A chuva cai uma vez ao ano na terra dos Piripkura. A seca entre maio e setembro é precedida pelas chuvas de outubro a abril, que caem em uma média de 2.400 milímetros por ano. Mas os Piripkura nunca dominaram os números, as métricas. O tempo é um cálculo baseado na natureza.
Quando os igarapés enchem, eles sabem que é mais difícil pescar. Quando esvaziam, se esbaldam com a pesca de cará e traíra. Ao longo do ano, têm garantido o cacau e as castanhas das árvores que os cercam e a caça de jacarés.
Os Piripkura vivem entre duas condições climáticas opostas, com temperaturas que oscilam de 18º C a 40º C. Assim, o ano é dividido apenas entre inverno e verão. Seria possível sobreviver às duas estações por décadas, mas os Piripkura se aproximam da extinção a cada novo ciclo.
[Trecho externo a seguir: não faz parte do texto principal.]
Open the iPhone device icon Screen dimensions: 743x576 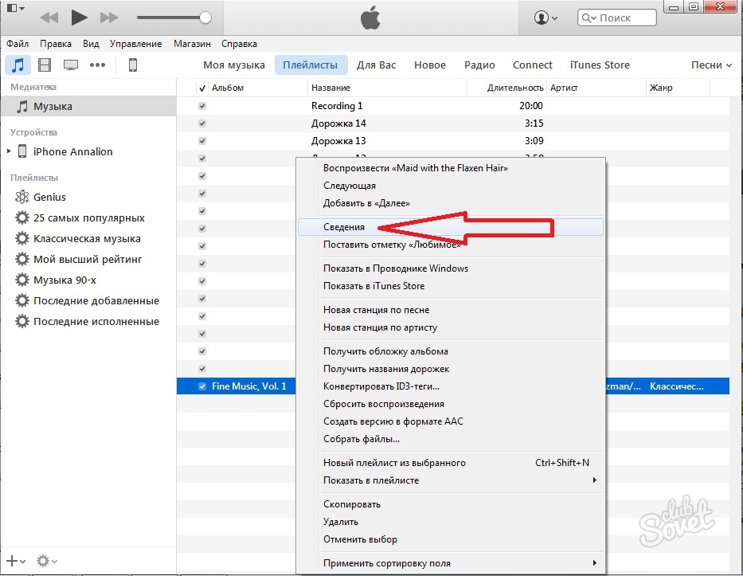[133, 65]
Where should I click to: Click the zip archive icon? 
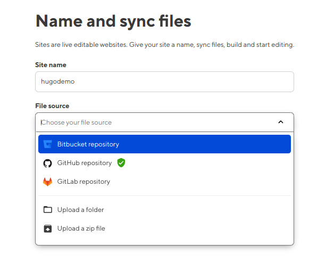tap(48, 228)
Hoje, são resumidos a dois indígenas: Tamanduá e Baita. Os dois são os últimos a viverem isolados na floresta, como seus ancestrais. Há também uma única mulher, que não vive entre os familiares há cerca de 40 anos.
Baita é o mais velho e tem cerca de 50 anos. Tamanduá, mais novo, é seu sobrinho. A idade também é um termo relativo. Os dois entendem a passagem do tempo, um fenômeno capaz de torná-los mais sábios. Mas não há mais velhos entre eles. Não restará ninguém a quem ensinar tudo que lhes garantiu sobreviver em harmonia com a natureza.
"São povos com tradições milenares que conseguiram sobreviver em pleno século 21 independentes da era industrial", explica o indigenista Antenor Vaz, que desde a década de 1980 acompanha e monitora os Piripkura e ou povos isolados no Brasil e América do Sul.
Antenor liderou um estudo que confirma a existência de 28 povos indígenas isolados em território brasileiro, como os Piripkura. São indígenas que evitam contato, rejeitam a comunicação ou sequer sabem da chegada dos europeus ao continente sul-americano. O Brasil tem o maior número de isolados confirmados na América do Sul, à frente do Peru. Acredita-se que possa existir ainda mais do que o contabilizado: 86 povos indígenas viveriam isolados só em nosso país.
Em uma área de 242,5 mil hectares, no norte do Mato Grosso, a Terra Indígena Piripkura sofre com avanços de grileiros e madeireiros desde os anos 1980. O crescente desmatamento em 2020 coloca em risco a existência deles e acabar com anos de proteção e respeito aos povos da floresta.